Welcome!

To all those reading this I am David Gibbs; I am a Lecturer in Law at the University of East Anglia.

I created this blog as a general out-let of ideas for my research, as well as keeping those interested up-to-date on my research and general interests.

I completed my PhD thesis at the University of East Anglia in 2014. The thesis was recommended for the award of PhD with no corrections. My external examiner was Prof. Simon Deakin (Cambridge) and internal examiner was Prof. Morten Hviid.
My PhD research centred on directors' duties and company law. The thesis was titled 'Non-Executive Self-Interest: Fiduciary Duties and Corporate Governance'. It was a doctrinal and empirical study on whether self-interest was suitably controlled amongst non-executive directors.

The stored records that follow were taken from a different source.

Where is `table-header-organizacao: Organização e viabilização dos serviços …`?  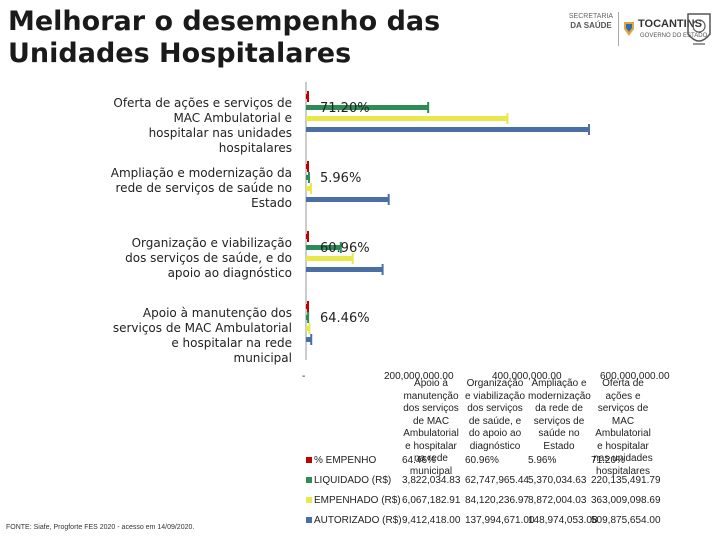
table-header-organizacao: Organização e viabilização dos serviços … is located at coordinates (495, 415).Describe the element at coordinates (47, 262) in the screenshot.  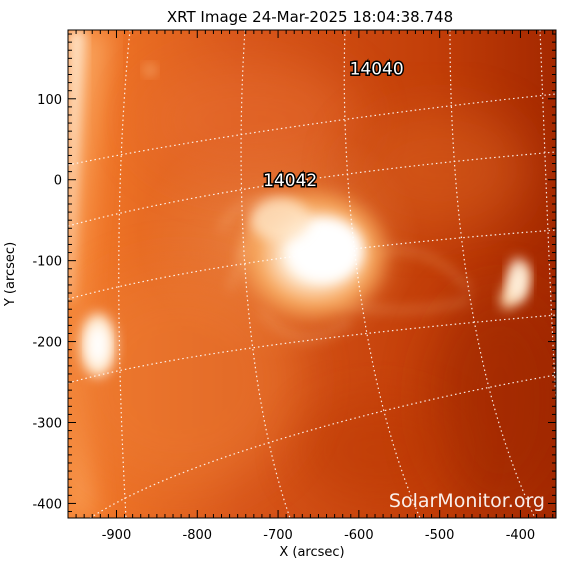
I see `y-tick-label: -100` at that location.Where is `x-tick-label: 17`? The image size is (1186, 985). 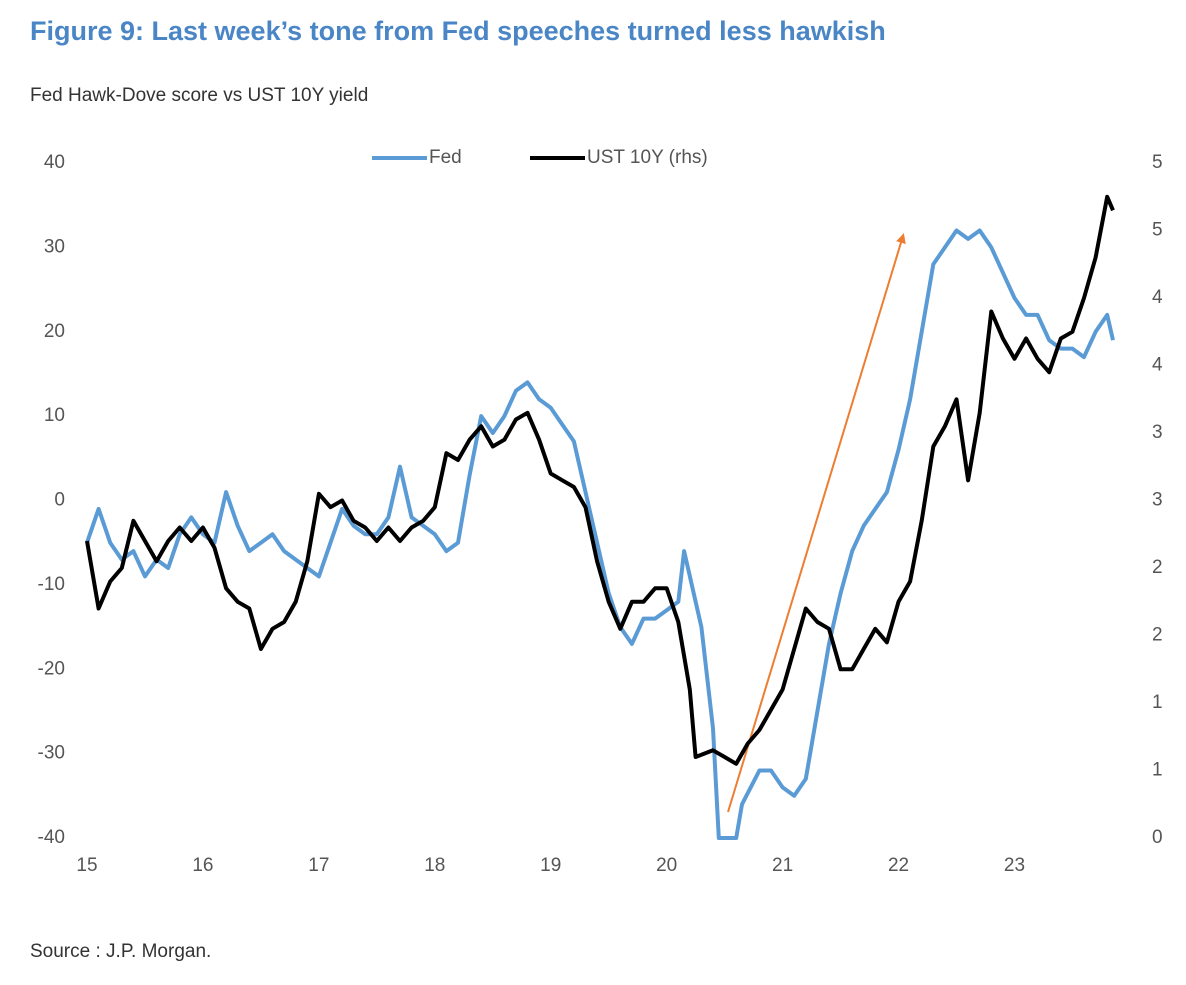
x-tick-label: 17 is located at coordinates (318, 866).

My supervisors were Prof. Mathias Siems, Prof. Duncan Sheehan, Dr. Sara Connolly and Dr. Rob Heywood

All opinions of any existing or future blogpost are my own. They do not necessarily represent the views of any of my associated institutions.
ORCID 0000-0002-6596-8536



Monday, 26 January 2015

Forthcoming Publication

In the coming months I will have a publication released on the director's duty to avoid a conflict of interest. It is titled 'The absolute limit of directors' fiduciary liability for conflicts of interest: The director's perspective'. I shall provide the citation when I have one.

The abstract is below and the analysis incorporates new authorities on the issue from the last 6 years including: FHR European Ventures LLP v Cedar Capital Partners LLC [2014] UKSC 45; Halcyon House v Baines [2014] EWHC 2216; The Northampton Regional Livestock Centre Company Ltd v Cowling [2014] EWHC 30 (QB); Ross River Ltd v Waveley Commercial Ltd [2013] EWCA Civ 910; Ranson v Customer Systems [2012] EWCA Civ 841; Rossetti Marketing Ltd v Diamond Sofa Company Ltd [2012] EWCA Civ 1021; Cambridge v Makin [2011] EWHC 12 (QB); JD Wetherspoons plc v Van de Berg & Co Ltd [2009] EWHC 639; and Re Allied Business [2009] EWCA 751.

Abstract

The absolute limits of fiduciary loyalty are misunderstood in the context of directors as analyses focus on the interests of the principal alone. This article will demonstrate that such an approach is inconsistent with traditional fiduciary analysis and that it is the specific undertaking to the principal’s interests that determine the limits of loyalty in a fiduciary relationship.